(Document passage)
▼

Accept your uniqueness. Having a chronic illness of any kind can feel like a ticket to a club you don’t want to be in. Let those that love you know what it means and concentrate on what you can do.
Accept help without feeling like you are helpless. There are plenty of positive ways to share skills.
Let go of activities taunting you because you can’t do them anymore. Who needs to paint on rice anyway?
Eat your greens, take a shed load of vitamin c and keep warm. Wear lots of thin layers and use heat patches.
Don’t be alone in a world that has become so isolated, but has so much potential. If you are housebound, volunteer as phone befriender for the elderly, find a local group or if you need support in your pain, locate a pain clinic. (These are groups set up to help find ways to manage and understand pain, and meet other people)
Rest. When you need to. My dog and cat now get grumpy if I don’t, as we all pile in a heap together.
Talk to someone if it hurts, if you’re sad, if it’s a bit rubbish. We all need that. And they might need it too.

▲

(What the task requires) What do the tips on living with chronic illness recommend wearing and using to keep warm?

(Dataset excerpt)
▼

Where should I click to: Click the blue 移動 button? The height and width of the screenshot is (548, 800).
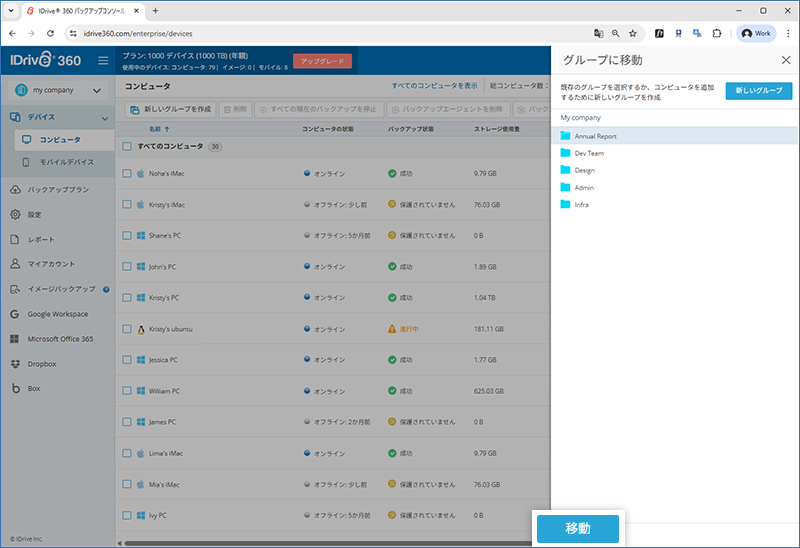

▲

(Result) Lots of thin layers and heat patches.